I was just wondering if there was a good way to differentiate between a regular item and a special item in game.
To give a little more detail to what I am talking about, say you are playing a like Fortnite or PUBG. In Fortnite whenever you pickup an item such as Ammo or Building Materials, they are added to separate inventories, and in PUBG guns get their own special inventories.
Right now to determine if Items are have a special property, I just cast the pickup item as a Weapon (as Weapon extends off of Item)
public void PickupItem(Item item) {
if (item.type == ItemType.WEAPON) {
Weapon weapon = (Weapon) item;
// Do thing
}
}
I feel like this isn't the best way to do things, but that's kind of all I have right now. I am also using the type of enumeration to determine what type of interface said item is interfacing.
Basically, This question is kind of general. I am asking about the following points:
Is there a better way to implement item pickup besides checking an enum and then casting to another more specific type?
Should the base item class have methods that listen to input? I thought this would kind of be weird because you don't need an attack1() or attack2() method in an item like wood, but you would need them if you are making an Assault Rifle.

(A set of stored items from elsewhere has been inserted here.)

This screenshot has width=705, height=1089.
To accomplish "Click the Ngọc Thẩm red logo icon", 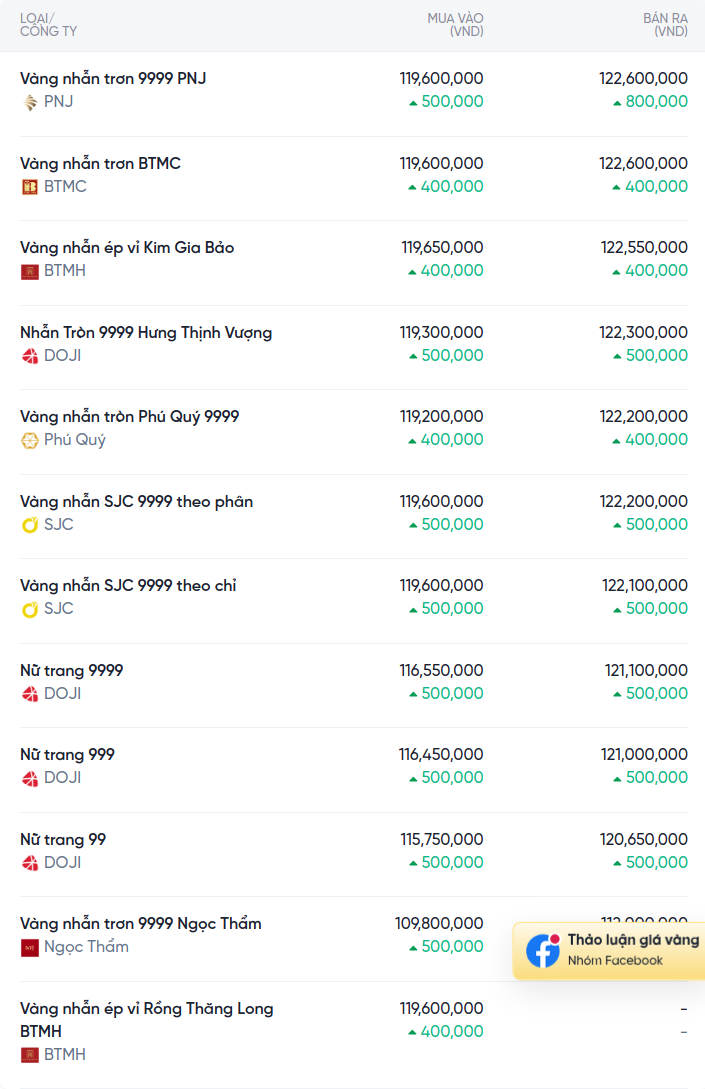I will click(30, 947).
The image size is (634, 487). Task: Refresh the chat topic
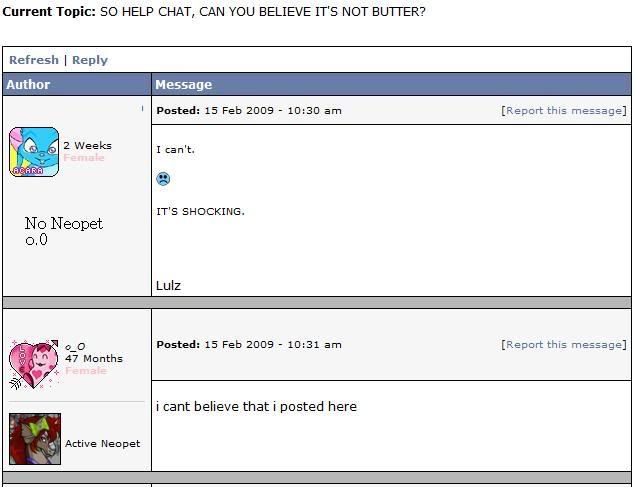[34, 60]
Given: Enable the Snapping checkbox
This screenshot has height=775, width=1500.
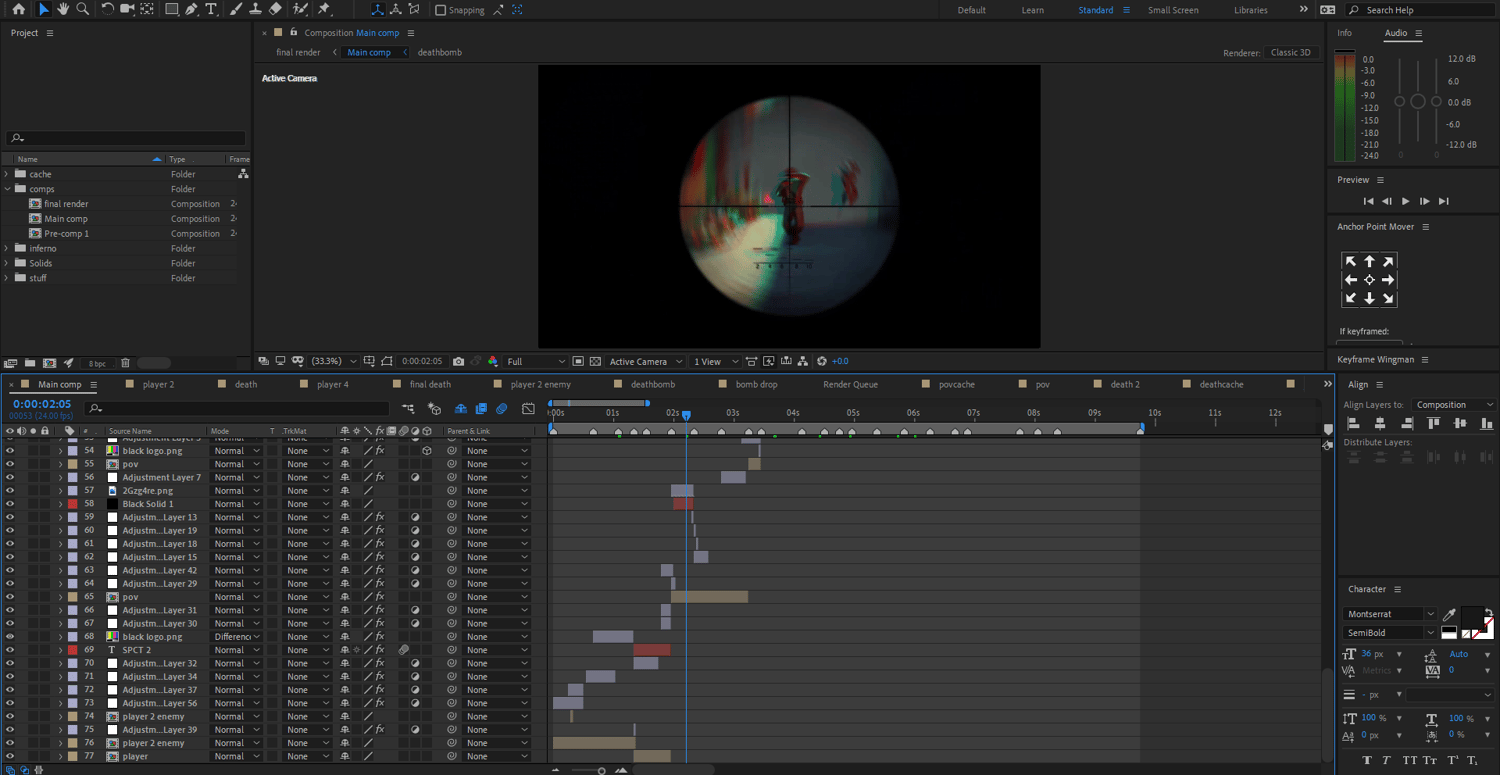Looking at the screenshot, I should click(x=441, y=10).
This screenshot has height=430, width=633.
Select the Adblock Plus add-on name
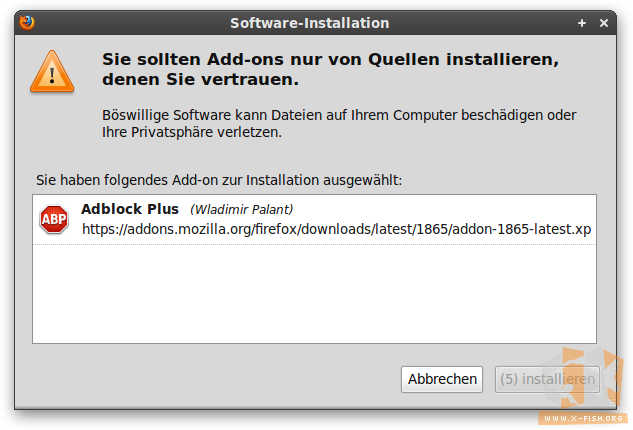click(130, 209)
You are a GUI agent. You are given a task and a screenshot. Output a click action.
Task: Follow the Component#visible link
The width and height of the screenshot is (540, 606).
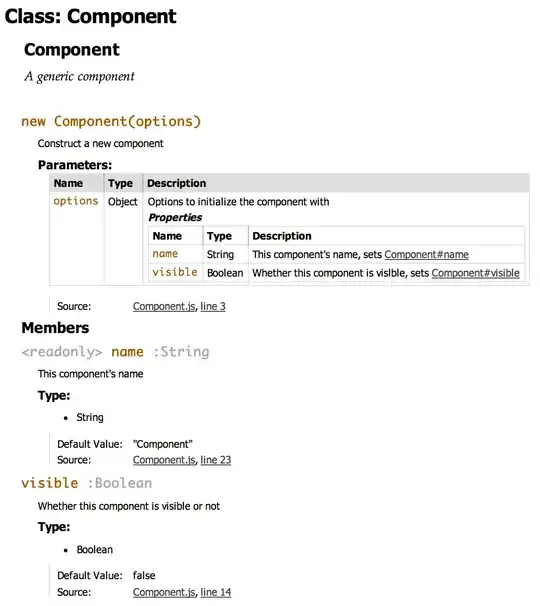click(475, 273)
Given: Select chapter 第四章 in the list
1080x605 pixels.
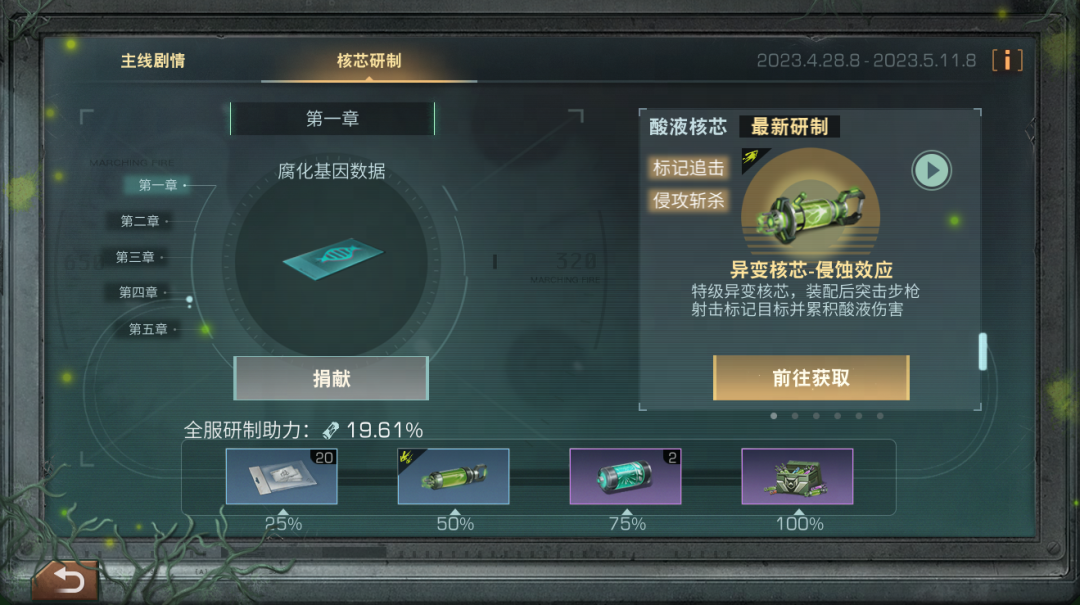Looking at the screenshot, I should point(138,292).
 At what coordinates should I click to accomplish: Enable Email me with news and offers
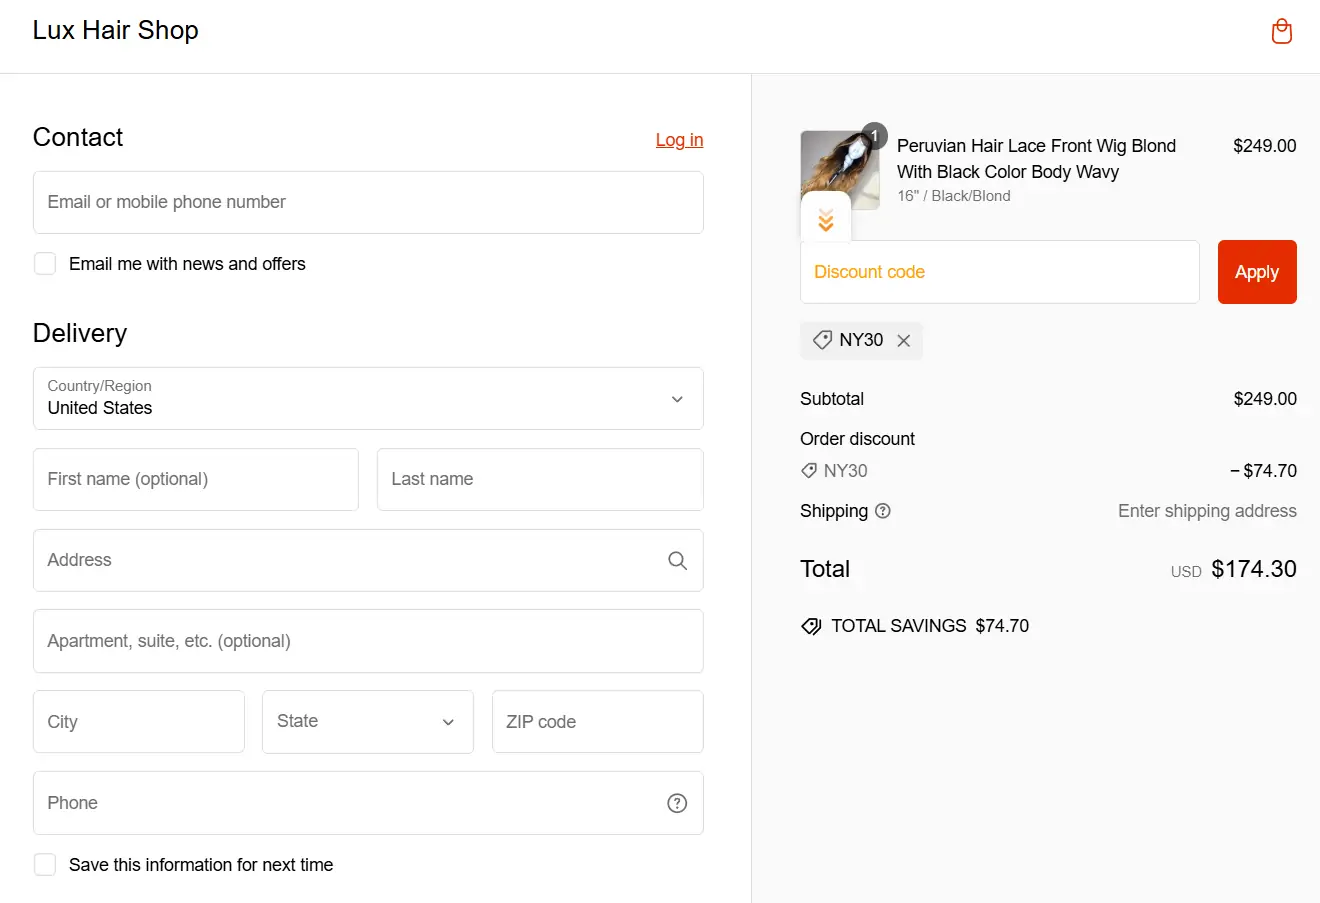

Currently my base Item class extends Monobehaviour so I can easily attach it onto objects, but I feel like because of this system, the Item Inventory might be a bit less inefficient. Should I split the current Item base class into a sort of Item Monobehaviour and another Item ScriptableObject/Class?
Answer by Shameness · Jul 02, 2018 at 07:22 AM
This is not long exact answer but you should really see this: https://unity3d.com/learn/tutorials/topics/scripting/inheritance .
Or this is better if can get grasp of it: https://unity3d.com/learn/tutorials/topics/scripting/interfaces .
Basically, you treat gun and material like they are same object. You pick them up, select them from their inventory, use them. But they are different. You save them to different inventory, etc.
Tell me if this helps to your issue.
That helps, but I am still wondering if my material item should have an attack()/reload() method?